The Swan 46 Mk III, also called the Swan 461 and the Swan 46-3, is a Finnish sailboat that was designed by Germán Frers as a cruiser and first built in 2004.

The design was originally marketed by the manufacturer as the Swan 46, but is now usually referred to as the Swan 46 Mark III to differentiate it from the unrelated Swan 46 Mk I and Swan 46 Mk II designs.

==Production==
The design was built by Oy Nautor AB in Finland, from 2004 to 2007 with 25 boats completed, but it is now out of production.

==Design==
The Swan 46 Mk III is a recreational keelboat, built predominantly of glassfibre, with wood trim. It has a masthead sloop rig, two sets of swept spreaders and aluminium spars, with carbon fibre spars optional. The hull has a slightly raked stem, a reverse transom, an internally mounted spade-type rudder controlled by dual wheels and a fixed fin keel with a weighted bulb or optional glassfibre, hydraulic daggerboard keel and twin rudders. It displaces 32408 lb empty and carries 12125 lb of ballast.

The keel-equipped version of the boat has a draft of 7.22 ft, while the daggerboard-equipped version has a draft of 10.83 ft with the daggerboard extended and 3.97 ft with it retracted, allowing operation in shallow water.
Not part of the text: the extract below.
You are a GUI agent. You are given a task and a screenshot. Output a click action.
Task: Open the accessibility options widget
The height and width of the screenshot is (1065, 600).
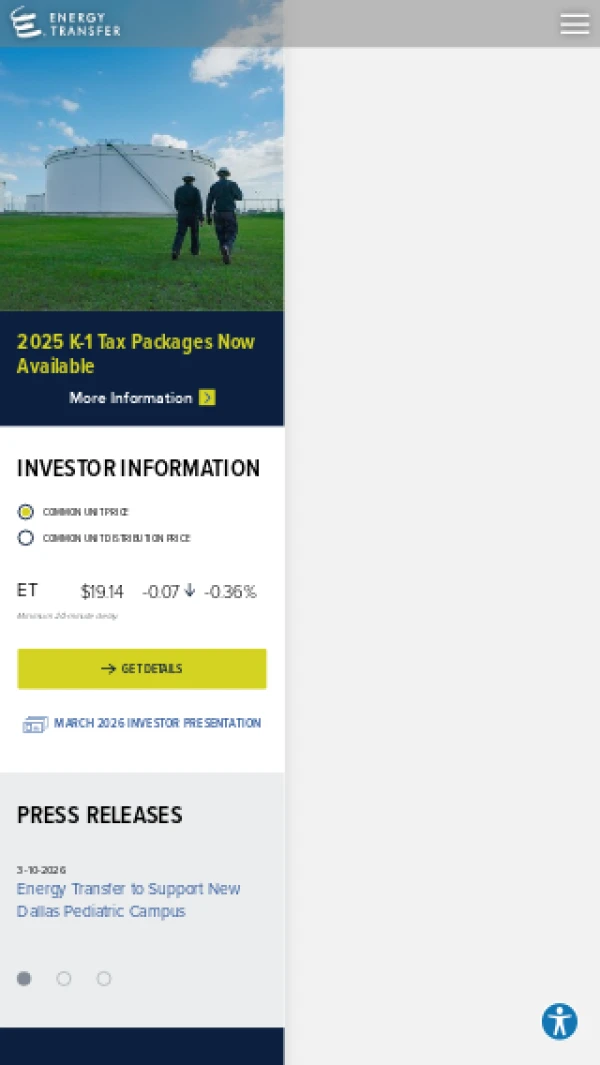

The boat is fitted with a Swedish Volvo Penta diesel engine of 53 or 72 hp for docking and manoeuvring. The fuel tank holds 92 u.s.gal and the fresh water tank has a capacity of 119 u.s.gal.

The design has sleeping accommodation for six people, with an angled double berth in the bow cabin, an L-shaped settee and a straight settee in the main cabin and two aft cabins, each with a double berth. The galley is located on the starboard side just forward of the companionway ladder. The galley is L-shaped and is equipped with a three-burner stove, an ice box and a double sink. There are two heads, one just forward of the bow cabin in the forepeak and one on the port side, aft.

For sailing downwind the design may be equipped with a symmetrical spinnaker of 1959 sqft.

The design has a hull speed of 8.43 kn and a PHRF handicap of 54 with the daggerboard..

==Operational history==
A 2003 boats.com preview of the design noted, "the Swan 461 represents a key milestone for Nautor, taking the entry-level position in the new and improved 'cruising line'. Historically, models of this size have formed the biggest part of Nautor's core business, with success stories such as the Swan 40 and Swan 44 characterising the beautiful lines that have become synonymous with all Swans on the water today."

In a 2006 review for Sailing World, Tom Bessinger wrote, "it's obvious this latest Swan isn't a flat-out racer, in fact, it's downright luxurious. But for those who walk both sides of the cruiser/racer divide, it's a boat that will satisfy both needs with aplomb. Whether it be a doublehanded race to Bermuda, or simply a friendly race to the best mooring after a day of cruising, the Swan 46 will get you there with style and speed."

In a 2006 review, Bluewater Sailing concluded, "in a time when many boats try to be everything to everyone, Swan must be commended for not conceding to compromise. The Swan 46 is a high performance cruiser that will be easily managed by a couple offshore and is simple enough for impromptu afternoon sails. It is the perfect boat for a couple looking to trade in their racing campaigns for a cruiser that is going to give them just as much of a thrill when the wind kicks up."

In a 2007 review, Barry Pickthall wrote in Yachting, "we had the opportunity to sail the Swan 46 in a spanking 25-knot breeze. She was responsive and fast on a broad reach, topping 11 knots at times. Going upwind, we took in a reef using Nautor's single-reef line system and took in a few rolls on the genoa using the push-button winch controls. She remained remarkably light on the helm. She was also stable without any slamming; best of all, we didn't get a speck of spray in the cockpit despite the short sharp chop."